MSIGamer · Jul 23, 2024

Endymio said:
A microcode update very well could, however.

Because it's a valid issue -- for non-mobile CPUs. A company I'm associated with has several thousand Intel laptops with 13th/14th gen CPUs (I myself have two of them). The failure rates are not out of the ordinary. And the "videos and articles" mentioning laptop failures all tend to be apocryphal, with little to no hard data to back them up. Computers fail. Software fails. The fact that some Intel laptops are crashing in no way validates the thesis here.

I think you don't understand those systems were beyond repair. Swapping out the cpu fixed them again for a while.

Yikes, well if these are normal failure rates I'm never buying an Intel cpu again lol. My desktop and laptop zen parts, which I use for gaming and work almost never crash, and when they do I can trace the cause to some software error.
More importantly, hardware stress testing never reports faults, while on raptor lake CPUs it's quite easy to produce one.
I wish I had a laptop with an Intel cpu to try this out on.

Endymio · Jul 23, 2024

HardReset said:
Using very common compression algorithm does not sound like some "extremely unlike and never happening" -scenario. That's just one of many.

Now you're simply fabricating tales. My Intel work machines -- and those of my colleagues -- run pretty much every compression algorithm known to man, and none are experiencing crashes.

HardReset said:
Again, if CPU needs X voltage to operate on frequency Y, then voltage Y is maximum that is ever needed. Simple as that. Now you say that algorithm calculates more voltage than maximum. That makes again zero sense.

I'm not sure which word you're failing to understand here. Let me explain with a hypothetical.
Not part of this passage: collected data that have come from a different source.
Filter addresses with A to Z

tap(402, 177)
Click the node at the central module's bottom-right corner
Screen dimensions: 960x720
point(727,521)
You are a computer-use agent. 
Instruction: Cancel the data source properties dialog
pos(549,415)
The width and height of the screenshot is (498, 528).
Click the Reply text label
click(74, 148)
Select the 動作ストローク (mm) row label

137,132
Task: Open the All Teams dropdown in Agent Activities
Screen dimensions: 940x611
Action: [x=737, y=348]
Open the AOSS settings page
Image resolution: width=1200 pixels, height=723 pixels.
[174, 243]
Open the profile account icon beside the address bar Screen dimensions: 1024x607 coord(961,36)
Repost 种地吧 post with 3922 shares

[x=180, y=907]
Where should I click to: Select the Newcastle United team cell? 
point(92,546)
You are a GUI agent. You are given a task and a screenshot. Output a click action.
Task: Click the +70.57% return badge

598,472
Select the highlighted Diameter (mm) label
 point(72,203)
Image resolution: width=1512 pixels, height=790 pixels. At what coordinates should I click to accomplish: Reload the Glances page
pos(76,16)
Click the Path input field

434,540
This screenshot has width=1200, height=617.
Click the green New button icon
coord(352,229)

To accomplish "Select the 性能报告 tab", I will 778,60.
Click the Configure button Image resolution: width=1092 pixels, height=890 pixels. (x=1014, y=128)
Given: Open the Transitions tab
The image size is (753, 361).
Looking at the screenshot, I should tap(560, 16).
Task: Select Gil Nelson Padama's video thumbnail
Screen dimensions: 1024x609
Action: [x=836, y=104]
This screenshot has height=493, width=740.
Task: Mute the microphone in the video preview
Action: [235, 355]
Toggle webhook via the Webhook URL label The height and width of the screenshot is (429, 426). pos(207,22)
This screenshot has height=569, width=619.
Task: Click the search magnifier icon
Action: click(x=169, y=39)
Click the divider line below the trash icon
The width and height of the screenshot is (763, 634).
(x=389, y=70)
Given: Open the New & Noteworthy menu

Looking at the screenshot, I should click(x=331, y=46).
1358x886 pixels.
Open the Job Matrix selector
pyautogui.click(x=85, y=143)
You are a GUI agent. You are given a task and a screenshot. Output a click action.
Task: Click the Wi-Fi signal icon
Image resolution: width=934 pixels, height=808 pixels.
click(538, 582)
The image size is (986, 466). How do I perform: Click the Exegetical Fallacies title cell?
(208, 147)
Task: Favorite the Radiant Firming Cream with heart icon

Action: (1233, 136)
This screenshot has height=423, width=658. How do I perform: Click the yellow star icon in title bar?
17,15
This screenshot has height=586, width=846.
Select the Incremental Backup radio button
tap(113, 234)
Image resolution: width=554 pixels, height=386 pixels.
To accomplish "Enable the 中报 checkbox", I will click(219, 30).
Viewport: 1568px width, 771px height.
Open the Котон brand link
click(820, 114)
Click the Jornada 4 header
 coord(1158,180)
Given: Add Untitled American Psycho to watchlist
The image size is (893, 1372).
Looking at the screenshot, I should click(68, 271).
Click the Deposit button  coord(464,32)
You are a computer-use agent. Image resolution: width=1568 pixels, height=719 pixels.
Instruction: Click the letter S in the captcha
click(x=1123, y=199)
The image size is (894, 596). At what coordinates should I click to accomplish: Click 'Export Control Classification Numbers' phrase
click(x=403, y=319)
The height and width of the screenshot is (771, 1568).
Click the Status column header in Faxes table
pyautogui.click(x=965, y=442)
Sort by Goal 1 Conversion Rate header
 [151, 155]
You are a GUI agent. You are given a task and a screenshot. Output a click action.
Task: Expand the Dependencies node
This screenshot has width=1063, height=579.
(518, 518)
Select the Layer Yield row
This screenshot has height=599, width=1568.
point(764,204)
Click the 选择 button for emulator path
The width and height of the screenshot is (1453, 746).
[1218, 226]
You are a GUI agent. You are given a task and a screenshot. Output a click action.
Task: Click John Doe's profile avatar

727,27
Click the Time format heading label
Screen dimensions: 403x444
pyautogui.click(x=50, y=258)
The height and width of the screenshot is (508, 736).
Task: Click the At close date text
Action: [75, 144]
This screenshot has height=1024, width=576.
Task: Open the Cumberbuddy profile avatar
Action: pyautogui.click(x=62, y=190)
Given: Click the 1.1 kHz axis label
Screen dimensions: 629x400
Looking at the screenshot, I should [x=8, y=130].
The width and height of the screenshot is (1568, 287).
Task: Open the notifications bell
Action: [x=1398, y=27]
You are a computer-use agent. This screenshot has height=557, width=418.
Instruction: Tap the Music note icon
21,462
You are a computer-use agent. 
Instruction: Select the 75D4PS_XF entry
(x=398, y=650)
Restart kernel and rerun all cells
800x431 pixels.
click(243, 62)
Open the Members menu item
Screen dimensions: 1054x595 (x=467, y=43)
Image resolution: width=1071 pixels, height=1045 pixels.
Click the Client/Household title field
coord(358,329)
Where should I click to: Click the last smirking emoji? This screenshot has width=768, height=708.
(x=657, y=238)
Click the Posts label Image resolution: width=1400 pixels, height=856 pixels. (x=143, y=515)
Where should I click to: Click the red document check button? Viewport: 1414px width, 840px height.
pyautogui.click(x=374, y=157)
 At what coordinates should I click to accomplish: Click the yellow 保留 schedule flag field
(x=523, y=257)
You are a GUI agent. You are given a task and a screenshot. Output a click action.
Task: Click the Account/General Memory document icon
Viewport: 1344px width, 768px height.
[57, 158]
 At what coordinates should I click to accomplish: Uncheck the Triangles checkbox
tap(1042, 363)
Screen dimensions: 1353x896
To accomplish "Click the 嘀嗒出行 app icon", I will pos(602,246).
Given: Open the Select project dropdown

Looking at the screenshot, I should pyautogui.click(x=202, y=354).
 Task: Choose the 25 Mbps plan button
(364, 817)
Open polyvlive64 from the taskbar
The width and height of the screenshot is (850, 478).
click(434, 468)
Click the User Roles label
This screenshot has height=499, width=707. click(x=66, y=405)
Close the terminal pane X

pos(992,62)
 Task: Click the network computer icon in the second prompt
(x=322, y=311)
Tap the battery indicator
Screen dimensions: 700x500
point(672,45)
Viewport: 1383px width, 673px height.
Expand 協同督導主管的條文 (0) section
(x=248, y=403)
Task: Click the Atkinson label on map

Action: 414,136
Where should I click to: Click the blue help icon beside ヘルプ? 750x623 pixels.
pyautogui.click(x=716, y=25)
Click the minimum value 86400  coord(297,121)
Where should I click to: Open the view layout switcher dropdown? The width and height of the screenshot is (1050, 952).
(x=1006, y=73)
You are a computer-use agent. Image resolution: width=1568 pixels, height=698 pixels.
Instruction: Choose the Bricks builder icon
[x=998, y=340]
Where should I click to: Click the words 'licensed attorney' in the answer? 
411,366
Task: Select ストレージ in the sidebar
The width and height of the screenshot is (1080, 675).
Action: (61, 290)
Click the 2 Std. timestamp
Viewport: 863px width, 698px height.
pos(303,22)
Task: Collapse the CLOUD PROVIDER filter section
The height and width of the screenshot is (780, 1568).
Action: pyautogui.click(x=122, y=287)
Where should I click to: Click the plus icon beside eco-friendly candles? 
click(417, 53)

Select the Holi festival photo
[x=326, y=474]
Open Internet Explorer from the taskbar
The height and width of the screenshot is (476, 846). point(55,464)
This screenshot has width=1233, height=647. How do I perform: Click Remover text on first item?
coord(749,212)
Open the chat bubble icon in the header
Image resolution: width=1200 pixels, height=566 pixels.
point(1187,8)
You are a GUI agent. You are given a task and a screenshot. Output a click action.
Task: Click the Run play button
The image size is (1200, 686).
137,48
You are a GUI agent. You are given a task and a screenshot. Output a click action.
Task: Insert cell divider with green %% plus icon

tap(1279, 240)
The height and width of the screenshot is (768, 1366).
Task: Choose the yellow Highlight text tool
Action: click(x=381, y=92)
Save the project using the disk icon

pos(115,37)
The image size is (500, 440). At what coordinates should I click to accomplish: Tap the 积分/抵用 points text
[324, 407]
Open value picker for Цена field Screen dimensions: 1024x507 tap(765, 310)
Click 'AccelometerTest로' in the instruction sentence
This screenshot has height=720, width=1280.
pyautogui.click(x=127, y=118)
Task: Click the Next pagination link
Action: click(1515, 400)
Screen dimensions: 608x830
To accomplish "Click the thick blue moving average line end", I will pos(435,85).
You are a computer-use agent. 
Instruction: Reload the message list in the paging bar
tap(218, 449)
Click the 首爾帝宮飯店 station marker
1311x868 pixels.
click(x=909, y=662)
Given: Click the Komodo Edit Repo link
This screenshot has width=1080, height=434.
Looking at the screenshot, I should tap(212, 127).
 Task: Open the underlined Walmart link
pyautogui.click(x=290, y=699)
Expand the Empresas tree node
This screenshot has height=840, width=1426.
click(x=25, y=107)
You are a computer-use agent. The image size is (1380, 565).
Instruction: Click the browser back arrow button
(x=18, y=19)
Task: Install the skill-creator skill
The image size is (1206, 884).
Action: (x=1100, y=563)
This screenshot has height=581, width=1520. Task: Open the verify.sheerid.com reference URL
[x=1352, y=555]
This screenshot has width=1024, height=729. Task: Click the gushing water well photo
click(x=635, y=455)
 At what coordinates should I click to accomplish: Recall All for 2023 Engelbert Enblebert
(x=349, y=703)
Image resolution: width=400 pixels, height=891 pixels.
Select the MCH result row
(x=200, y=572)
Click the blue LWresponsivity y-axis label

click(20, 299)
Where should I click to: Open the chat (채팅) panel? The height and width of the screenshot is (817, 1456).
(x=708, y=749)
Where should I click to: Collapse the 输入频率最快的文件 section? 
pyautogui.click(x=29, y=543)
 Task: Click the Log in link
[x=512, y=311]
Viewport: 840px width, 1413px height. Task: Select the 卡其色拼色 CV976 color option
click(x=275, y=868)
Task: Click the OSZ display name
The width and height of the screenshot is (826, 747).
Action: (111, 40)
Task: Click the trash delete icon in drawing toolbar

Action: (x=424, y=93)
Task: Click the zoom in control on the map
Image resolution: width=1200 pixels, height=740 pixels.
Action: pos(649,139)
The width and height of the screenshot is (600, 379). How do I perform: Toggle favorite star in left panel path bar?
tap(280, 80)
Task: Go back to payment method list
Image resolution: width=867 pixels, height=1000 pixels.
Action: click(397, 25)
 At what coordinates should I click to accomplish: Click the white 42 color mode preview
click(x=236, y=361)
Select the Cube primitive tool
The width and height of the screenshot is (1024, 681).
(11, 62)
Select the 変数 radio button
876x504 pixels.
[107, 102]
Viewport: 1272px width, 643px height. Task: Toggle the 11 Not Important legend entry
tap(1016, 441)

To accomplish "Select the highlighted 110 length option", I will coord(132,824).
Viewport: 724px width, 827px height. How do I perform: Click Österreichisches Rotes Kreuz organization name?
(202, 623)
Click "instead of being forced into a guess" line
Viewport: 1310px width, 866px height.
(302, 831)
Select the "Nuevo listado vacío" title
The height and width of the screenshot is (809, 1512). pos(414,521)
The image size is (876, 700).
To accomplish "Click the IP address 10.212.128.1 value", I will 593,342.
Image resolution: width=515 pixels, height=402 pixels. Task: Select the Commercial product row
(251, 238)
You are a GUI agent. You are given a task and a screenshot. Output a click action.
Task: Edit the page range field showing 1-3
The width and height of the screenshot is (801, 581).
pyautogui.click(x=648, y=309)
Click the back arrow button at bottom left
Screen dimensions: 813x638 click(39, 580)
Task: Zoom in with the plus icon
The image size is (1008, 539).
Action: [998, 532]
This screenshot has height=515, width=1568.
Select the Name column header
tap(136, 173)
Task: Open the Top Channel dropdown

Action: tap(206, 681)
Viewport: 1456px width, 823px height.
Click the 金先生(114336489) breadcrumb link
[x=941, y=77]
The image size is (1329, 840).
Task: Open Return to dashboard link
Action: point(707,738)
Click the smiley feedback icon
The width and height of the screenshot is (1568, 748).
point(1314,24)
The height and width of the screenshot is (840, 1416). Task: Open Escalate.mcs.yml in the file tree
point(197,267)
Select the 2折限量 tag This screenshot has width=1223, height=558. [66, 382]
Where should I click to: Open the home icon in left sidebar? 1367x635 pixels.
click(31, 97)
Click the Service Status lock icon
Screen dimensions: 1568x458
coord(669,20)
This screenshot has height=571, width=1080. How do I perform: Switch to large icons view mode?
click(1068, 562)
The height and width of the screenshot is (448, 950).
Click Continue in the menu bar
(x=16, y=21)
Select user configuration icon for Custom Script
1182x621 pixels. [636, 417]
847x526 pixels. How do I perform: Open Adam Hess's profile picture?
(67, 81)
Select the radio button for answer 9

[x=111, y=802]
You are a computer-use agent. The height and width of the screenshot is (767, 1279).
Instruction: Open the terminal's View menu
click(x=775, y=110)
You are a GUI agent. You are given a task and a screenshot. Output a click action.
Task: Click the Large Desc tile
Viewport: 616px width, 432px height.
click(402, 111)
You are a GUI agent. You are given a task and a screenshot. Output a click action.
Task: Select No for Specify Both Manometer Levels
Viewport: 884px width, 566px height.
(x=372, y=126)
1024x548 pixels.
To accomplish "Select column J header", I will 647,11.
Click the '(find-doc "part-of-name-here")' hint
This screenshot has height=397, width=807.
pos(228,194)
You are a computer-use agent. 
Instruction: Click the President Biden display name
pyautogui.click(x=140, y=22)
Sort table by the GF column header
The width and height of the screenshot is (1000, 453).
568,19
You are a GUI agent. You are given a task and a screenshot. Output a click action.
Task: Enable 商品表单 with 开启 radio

The microcode, after examining temperature, core count, power profile settings, current software load, and quite a few other factors, performs a lengthy calculation. At one step, where it determines the maximum safe voltage should be lowered by 0.2v, it incorrectly adds that value instead. The delivered voltage now becomes 2.05v rather than the required 1.65v. Voila! A crash results. The CPU didn't need that 1.97v to "operate at frequency Y" ... but it received it anyway.

kiwigraeme · Jul 23, 2024

I don't trust Intel one Iota, initial evidence suggests an underlying fault, as eluded to above on gaming Nexus - maybe an oxidation problem.
So Intel wants to eke out the mortality curve
On the server side where these CPUs are trashed the death rate is in double figures from 5% to 50% . Companies are not saying IF a CPU will fail but when will it fail

Intel knows that many home users are not crunching all day, plus some CPUs may be less affected, so such fixes will extend these peoples CPUs out to hopefully when they upgrade = thereby reducing liability

Anyway the truth will be out in a couple of months with lab testing. Plus Intel with have to grovel to it's partners with their corporate customers . They won't be snow jobbed like some on here

Past actions are a good predictor of current and future actions. Not the first time Intel is lying , cheating and scamming people of their rights and a fair market place

Watzupken · Jul 24, 2024

emmzo said:
Since when undervolting means lower clocks?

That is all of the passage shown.